EBC utrzymał stopy na poziomie 4,25%. Bank uznał, że obecny poziom stóp jest wystarczający dla zapewnienia stabilności cen w średnim okresie. Po konferencji wydaje nam się jasne, że przed nami okres czekania i przyglądania się danym.

Jean-Claude Trichet przeczuwał, że podczas konferencji pojawią się słowa krytyki co do zbyt optymistycznego postrzegania perspektyw wzrostu przez EBC (prawie wszystkie wskaźniki publikowane od poprzedniego posiedzenia nasilały ponury obraz), dlatego próbował zamknąć temat odwołując się do mogącej prowadzić do błędnych wniosków zmienności w wynikach miesięcznych i kwartalnych. Jednak z rozpoczynającego akapitu przemówienia prezesa znikło stwierdzenie „solidne fundamenty gospodarcze”.

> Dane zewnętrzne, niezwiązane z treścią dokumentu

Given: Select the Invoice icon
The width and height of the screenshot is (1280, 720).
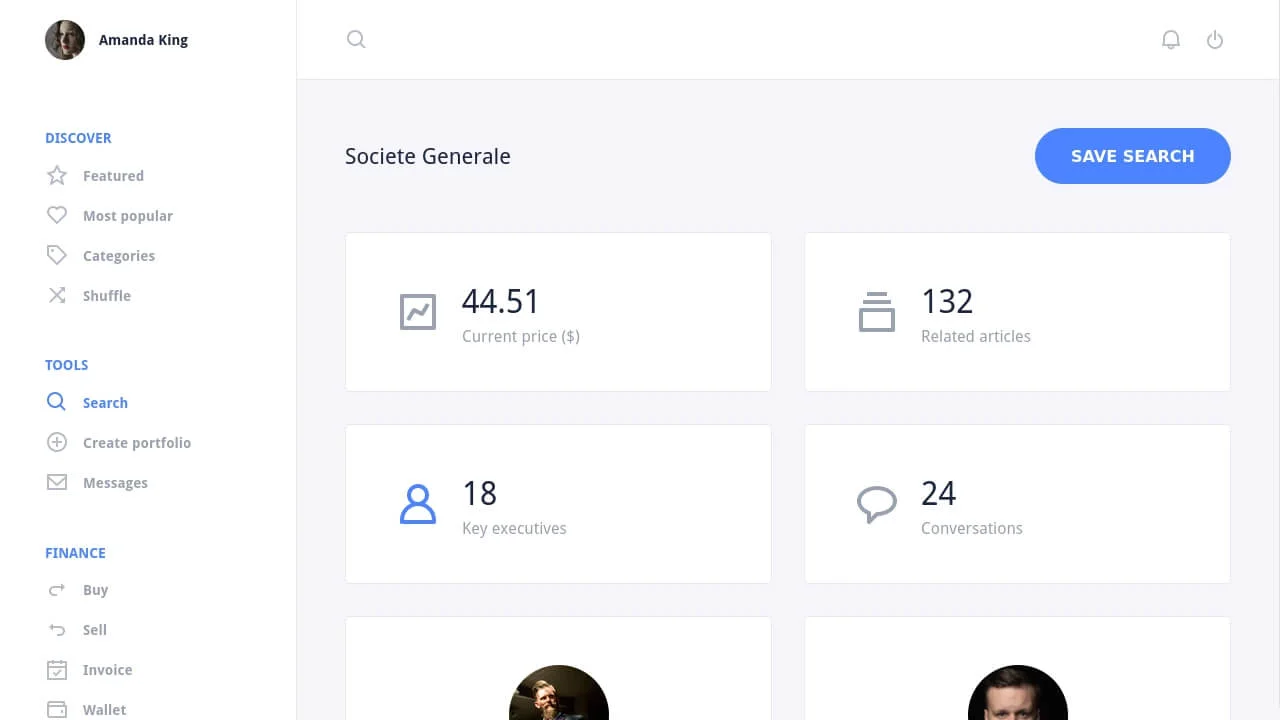Looking at the screenshot, I should click(57, 669).
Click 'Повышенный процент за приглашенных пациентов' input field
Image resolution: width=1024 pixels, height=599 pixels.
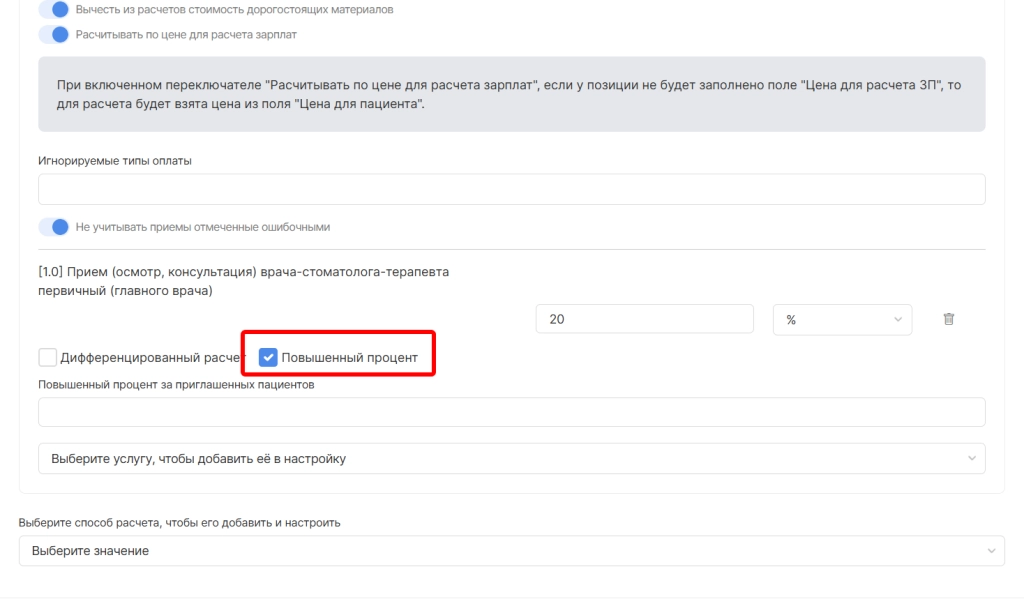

EBC nie zamierza jednak wycofać się z lipcowej podwyżki. Przywołane zostały ryzyka efektów drugiej rundy. Uważamy jednak, że okres słabości ekonomicznej przyniesie raczej dezinflację niż dalsze przyspieszenie wzrostu cen. Konferencja prasowa pokazała, że EBC nie jest ślepy na oznaki spowolnienia, choć ciężko o tym usłyszeć wprost. Według nas znajdujemy się teraz w okresie, gdy bank będzie zbierał dalsze dowody na złą kondycję gospodarki i w rezultacie na początku 2009 możemy zobaczyć zmianę nastawienia a później obniżki stóp rzędu 50pb.

Co to znaczy: Pomimo tonu prezesa EBC konferencja została odebrana jako oznaka łagodzenia polityki pieniężnej w strefie euro.

W Skrócie

Prezes NBP powiedział: „Jestem zaniepokojony tempem umacniania złotego. Nadmierna aprecjacja naszej waluty może stwarzać problemy dla równowagi makroekonomicznej. (…)Według naszych szacunków deficyt obrotów bieżących w relacji do PKB może już w 2008 roku sięgnąć 6 procent. Skala problemu jest poważna.”